Reading from a statement of agreed facts, McCluskey told Mason the victim was drinking in a downtown parking lot with Pasqua and others last July 25.

The woman decided to take a cab home and went to her car to retrieve something, the prosecutor said.

“Pasqua and a man drinking with the group told (her) they needed her car,” McCluskey said.

The man then got behind the wheel with Pasqua next to him and the woman in the back seat.

Something made Pasqua mad and she turned around and punched the victim.
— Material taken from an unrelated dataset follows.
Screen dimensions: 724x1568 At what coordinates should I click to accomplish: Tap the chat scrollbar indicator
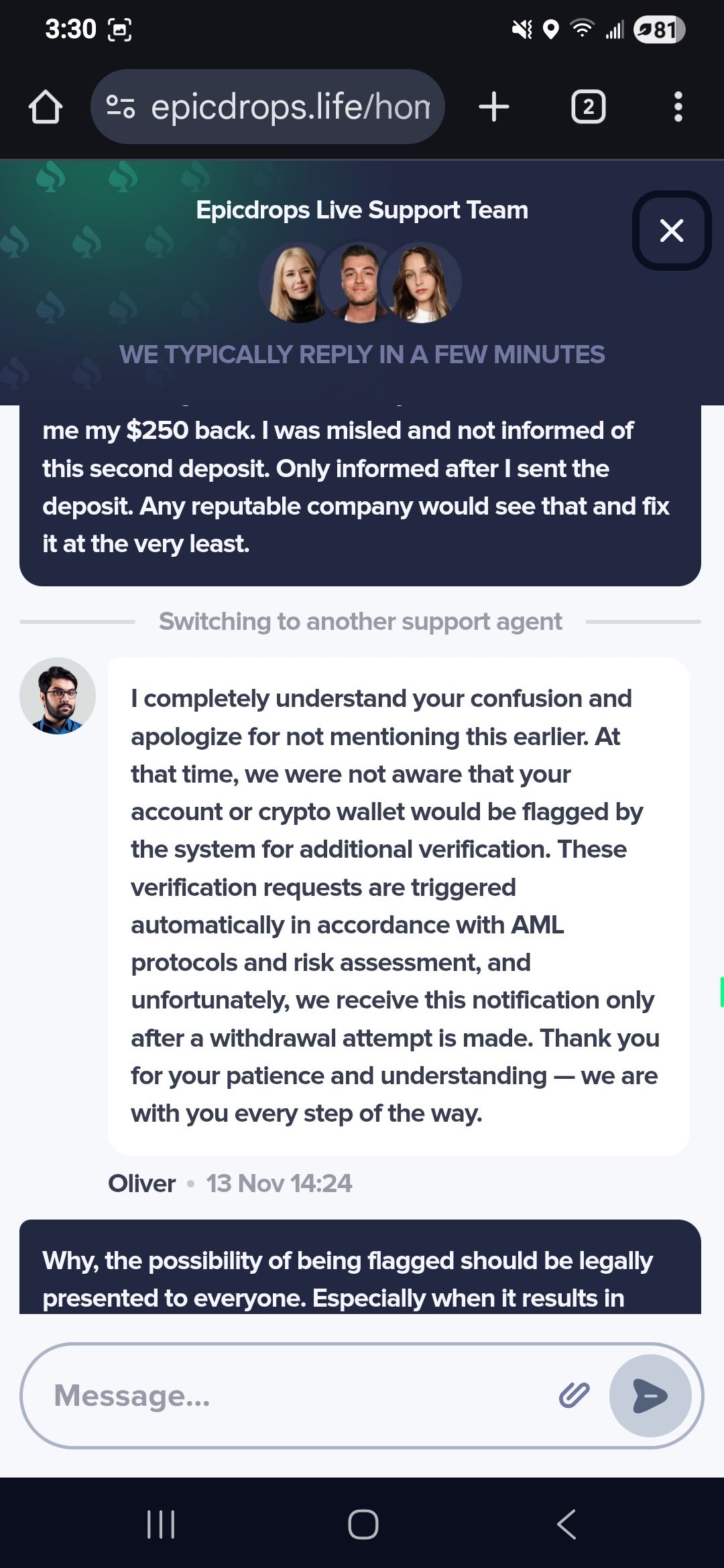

They drove around for several hours and, at one point, they stopped at a house where Pasqua exited the vehicle, only to return a short time later extremely angry.

She then punched the victim, pulled her hair, and repeatedly beat the woman, at one point digging her fingers into her eyeballs.

The woman was “intoxicate­d, injured, confused and frightened,” McCluskey said.

“She determined she should ‘play dead’ in hopes Pasqua’s beating would stop.”

The woman was eventually able to unlock the vehicle door and escape.

McCluskey said the victim, whom Postmedia is not naming, was willing to testify, but feared doing so would be extremely traumatic.

She said the woman had struggled with alcohol addiction in the past, but had been dealing with it until that day.

“On the date in question she slipped — she paid horribly for that slip,” McCluskey said.

Pasqua has a lengthy history of involvemen­t with the legal system, including a 2009 conviction for manslaught­er in the death of a Calgary teen.

She was sentenced to the equivalent of five years and four months for pushing 17-year-old Gage Prevost into the path of a CTrain, which was arriving at a downtown LRT station.

With credit for time already served since her arrests, Pasqua will have an additional 111 days to serve in custody.